DIRECTIONS => Resume the news article about Baylor football after its coaching upheaval, continuing from its last sentence.

TEXT EXTRACT =>
○ ○ ○

FILE - In this July 19, 2016, file photo, Baylor defensive back Ryan Reid speaks to reporters during Big 12 college football media days in Dallas. Senior cornerback Ryan Reid now keeps up with teammates off the field. Much of that is trying to build chemi
LM Otero, File
August 23, 2016

WACO, Texas (AP) Baylor senior cornerback Ryan Reid sometimes texts teammates out of the blue to ask what they're doing.

After a fraught offseason when the 23rd-ranked Bears lost their head coach, the outreach is part of an effort to build chemistry - and prevent more missteps off the field.

''One thing we do, we try to keep everybody out of trouble,'' Reid said. ''I think we take the extra step to keep everybody on the right path. And I think that's just going to make us a better football player ... to see our leaders just taking the extra step to make this team better.''

Seth Russell, a senior quarterback who was the top-rated FBS passer before a season-ending neck injury last October, said the Bears are looking forward to talking football and winning games while trying to build a culture of high character.

''That's what we're doing right now,'' Russell said. ''We're sticking together each and every day. We're growing closer as a unit, as a team.''

It's been three months since the release of a 13-page report detailing an independent investigation that determined the school mishandled complaints of sexual assault against some players.

Art Briles was suddenly gone after eight seasons, a span in which the team went from routine Big 12 bottom dweller to two conference titles, six straight bowl games and the verge of the College Football Playoff.

Athletic director Ian McCaw resigned and school President Ken Starr was demoted. Starr last week severed his final tie with the school by resigning his post as a law school professor.

Russell was with other athletes from the private Baptist school on a mission trip in Brazil when the report was released and Briles was immediately removed as coach.

Russell faced plenty of uncertainty when he returned home the following week, and the team has different challenges than normal as it prepares for its opener Sept. 2 at home against Northwestern State.

○ ○ ○

MATERIAL SUPPLIED =>
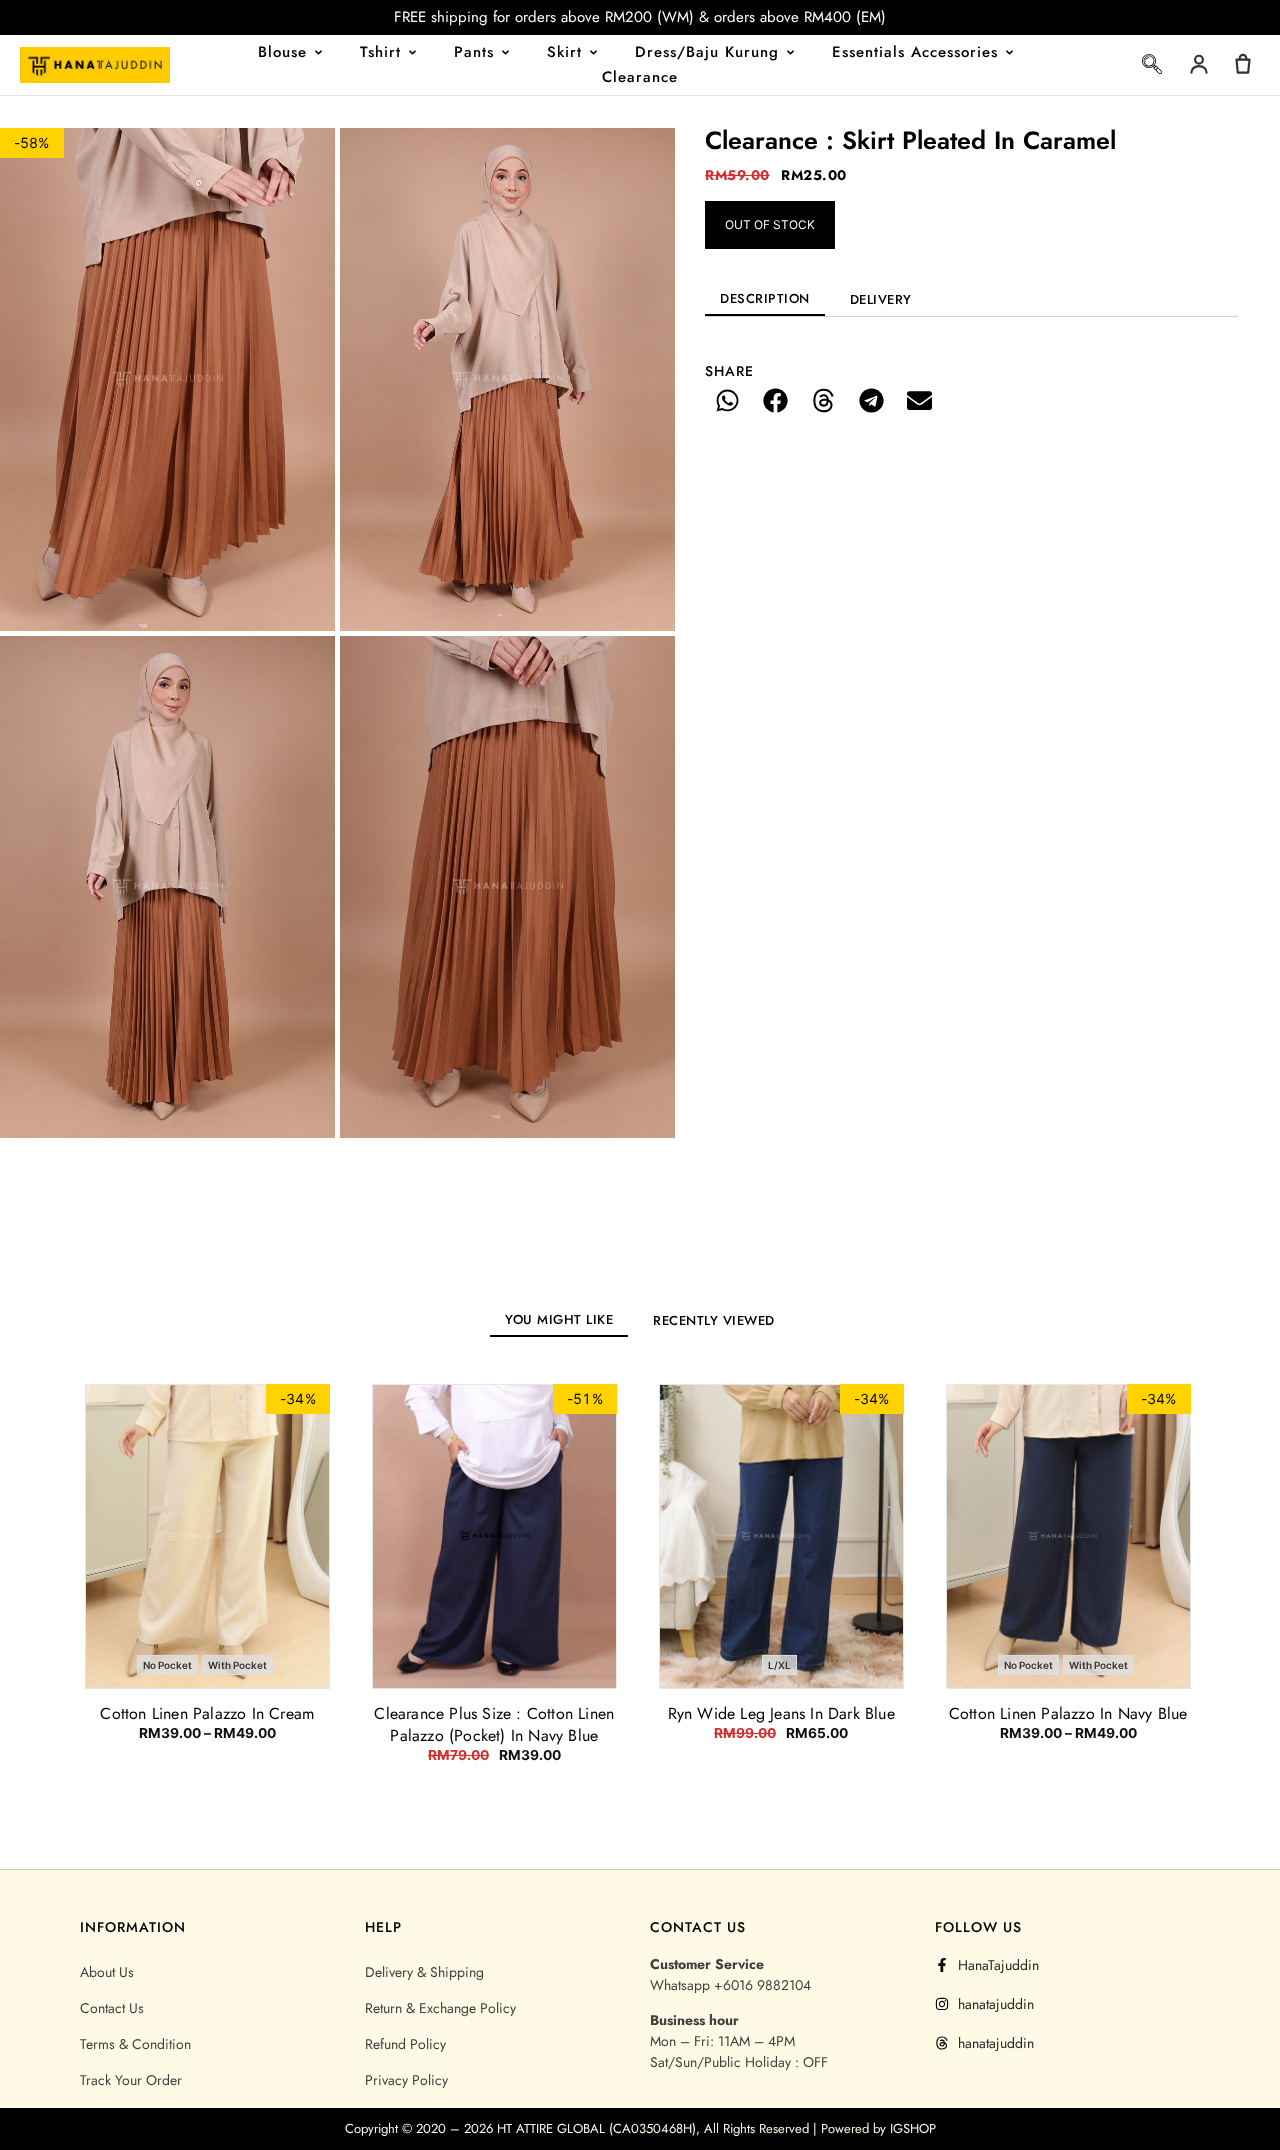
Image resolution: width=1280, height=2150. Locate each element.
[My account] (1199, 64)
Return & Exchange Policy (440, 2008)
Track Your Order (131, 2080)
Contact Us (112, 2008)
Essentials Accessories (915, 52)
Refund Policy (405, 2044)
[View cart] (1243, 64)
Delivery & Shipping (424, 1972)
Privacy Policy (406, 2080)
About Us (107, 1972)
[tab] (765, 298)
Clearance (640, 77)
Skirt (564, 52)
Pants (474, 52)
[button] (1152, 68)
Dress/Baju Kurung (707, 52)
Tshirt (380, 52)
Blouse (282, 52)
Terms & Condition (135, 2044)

○ ○ ○

IN RESPONSE =>
''It's night and day I feel like,'' Russell said. ''We're going to get faced with adversity. But you have to come out and take advantage of every opportunity you have on the field, because you never know when that opportunity will be taken away.''

The Bears are down to about 70 scholarship players after some summertime departures, including backup quarterback Jarrett Stidham. Only half of their highly touted signing class from last spring is now on the team.

''Everybody just knows that the chemistry that we have, it has to be greater than ever before,'' Reid said.

Acting coach Jim Grobe was hired to replace Briles and kept all the assistant coaches even after being given authority to make changes, saying he wanted to keep as much continuity as possible for the players on the field. Briles was the only coach fired even though the report concluded multiple football ''coaches'' acted inappropriately in handling sexual assault allegations against some players.

Grobe has already had to deal with other off-field issues, too.

Offensive lineman Rami Hammad, an expected starter at right guard, was suspended earlier this month and is no longer listed on the roster after his arrest on a felony stalking charge in a case involving his ex-girlfriend this summer.

That was before video surfaced of sophomore receiver Ish Zamora beating a dog with a belt while training it this summer. Without being specific, Grobe has promised that Zamora is ''going to get disciplined by a bunch of people'' after his misdemeanor charge for molesting an animal. Zamora, expected to be one of the team's top receivers, has been practicing but could lose playing time.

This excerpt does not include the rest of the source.